AFRIKA7 : Qu’est-ce qui vous permet de le dire?

Des retours d’une réunion de crise qu’ils ont tenue. Dans un premier temps, ils avaient voulu me soustraire de l’antenne et envisager par la suite d’autres sanctions. Mais des responsables ont indiqué à la direction générale que ce n’était pas très adroit de le faire, vu le contexte, parce que les associations professionnelles et les citoyens de tous bords ont menacé de prendre d’assaut toutes les rues du Bénin pour protester contre cet état de fait.

AFRIKA7 : Mais depuis cet incident, vous êtes quand même retourné à l’antenne…

Tout à fait. J’ai appelé mon directeur dès le lendemain de cette édition; il m’a dit qu’il n’y avait pas de souci et que je serais maintenu à l’antenne.

AFRIKA7 : Et quelle suite sera maintenant donnée à votre appel? Avez-vous l’impression que l’appel sera entendu, notamment au niveau du président de la République?

A ce niveau aussi, c’est le mutisme. Il paraît qu’il y a eu des conciliabules entre la direction générale et la présidence de la République, ce qui est tout à fait normal. Mais rien n’en est sorti, en tous cas, publiquement. Soixante-douze heures après cet appel et sa participation à la marche Charlie, c’est quand même troublant, ce silence. Rien n’a été dit jusque-là, aucune main tendue, aucune volonté pour faire preuve de sincérité, mais les associations professionnelles restent mobilisées. Nous avons appris que notre ministre de tutelle souhaite nous rencontrer après avoir entendu la direction générale. Du coup, la direction générale a annoncé une nouvelle grille, sous la forme d’un nouveau rendez-vous de débat politique sur la chaîne.

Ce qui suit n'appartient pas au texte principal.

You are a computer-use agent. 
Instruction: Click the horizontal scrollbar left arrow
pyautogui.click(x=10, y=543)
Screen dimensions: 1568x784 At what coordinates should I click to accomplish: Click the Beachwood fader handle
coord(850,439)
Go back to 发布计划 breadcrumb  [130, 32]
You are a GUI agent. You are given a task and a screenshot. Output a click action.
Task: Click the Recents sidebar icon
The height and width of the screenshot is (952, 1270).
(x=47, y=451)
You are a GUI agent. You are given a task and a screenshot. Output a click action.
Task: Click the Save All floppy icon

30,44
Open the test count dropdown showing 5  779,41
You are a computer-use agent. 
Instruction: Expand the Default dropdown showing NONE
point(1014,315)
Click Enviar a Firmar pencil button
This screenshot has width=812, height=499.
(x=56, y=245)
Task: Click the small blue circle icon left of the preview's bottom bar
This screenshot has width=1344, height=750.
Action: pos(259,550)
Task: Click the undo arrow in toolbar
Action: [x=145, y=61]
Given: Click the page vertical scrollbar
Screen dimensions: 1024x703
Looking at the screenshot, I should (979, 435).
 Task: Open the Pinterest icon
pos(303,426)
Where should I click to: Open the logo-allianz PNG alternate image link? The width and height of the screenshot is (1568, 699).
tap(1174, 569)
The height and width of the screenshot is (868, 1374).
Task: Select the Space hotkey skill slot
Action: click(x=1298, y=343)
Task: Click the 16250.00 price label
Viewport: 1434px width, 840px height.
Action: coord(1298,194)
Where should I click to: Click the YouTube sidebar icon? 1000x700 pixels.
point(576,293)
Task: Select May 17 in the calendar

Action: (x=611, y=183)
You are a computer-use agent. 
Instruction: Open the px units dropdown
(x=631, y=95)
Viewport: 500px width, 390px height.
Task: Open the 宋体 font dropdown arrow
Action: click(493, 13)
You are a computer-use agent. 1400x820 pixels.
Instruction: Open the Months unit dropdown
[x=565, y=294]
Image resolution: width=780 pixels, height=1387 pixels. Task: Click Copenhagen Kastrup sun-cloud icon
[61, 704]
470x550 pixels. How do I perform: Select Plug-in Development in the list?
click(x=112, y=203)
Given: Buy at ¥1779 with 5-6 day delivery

AFRIKA7 : Et cela vous satisferait-il?

Cela me satisferait à moitié, parce qu’il y a d’autres singularités qui peuplent l’antenne de l’ORTB, avec une présence hégémonique de la présidence, des formats improbables et contre-nature par rapport aux standards du métier de journaliste. On a des sujets du chef de l’Etat qui font boucler tout le format du journal. Il arrive régulièrement qu’au bout de trois sujets consacrés au président de la République, on ait bouclé le journal.

Le combat vise un traitement équilibré de l’information, l’ouverture à des expressions plurielles, mais aussi le retour à des formats standards.

AFRIKA7 : Quelle est l’ambiance générale au niveau de la rédaction et des autres collègues? Est-ce que vous avez leur soutien?

J’ai noté beaucoup d’enthousiasme, les collègues m’ont fait part de leur soutien, ils sont prêts à se mobiliser pour des actions qui nous aideraient à aller jusqu’au bout et même les plus timorés, ceux qui avaient peur des représailles, sont aussi mobilisés.

AFRIKA7 : Mais ne valait-il pas mieux d’assumer vos responsabilités au niveau de la télévision nationale, plutôt que de faire appel au chef de l’Etat, qui de toute façon, a intérêt à ce que le statu quo soit maintenu?

Nous avons commencé par assumer nos responsabilités, en envoyant des pétitions, mais il y a comme une ambiance de chantage qui est maintenue par la direction générale. Après la deuxième pétition, des sanctions sont tombées et cela a créé le désarroi. Par la suite, en ce qui me concerne, ma démarche intellectuelle a été la suivante: puisque c’est le chef de l’Etat qui nomme le directeur général de la télévision nationale et puisqu’il est allé apporter son soutien à la marche à Paris en faveur de la liberté d’expression, prenons-le donc au mot et demandons-lui d’aller au bout de sa logique, en prenant la communauté nationale et internationale à témoin. C’est curieux qu’après plus de vingt ans d’expérience démocratique, on en soit encore là, surtout qu’avant l’actuel président, tous ses prédécesseurs avaient fait le jeu, y compris Mathieu Kérékou. Tout militaire qu’il était, il laissait les journalistes faire leur travail, sans interférence. C’est donc curieux qu’un civil, qui plus est, en fin de mandat, choisisse de suivre une autre voie. Le président doit avoir le courage et l’audace de s’attaquer aussi à ce chantier-là.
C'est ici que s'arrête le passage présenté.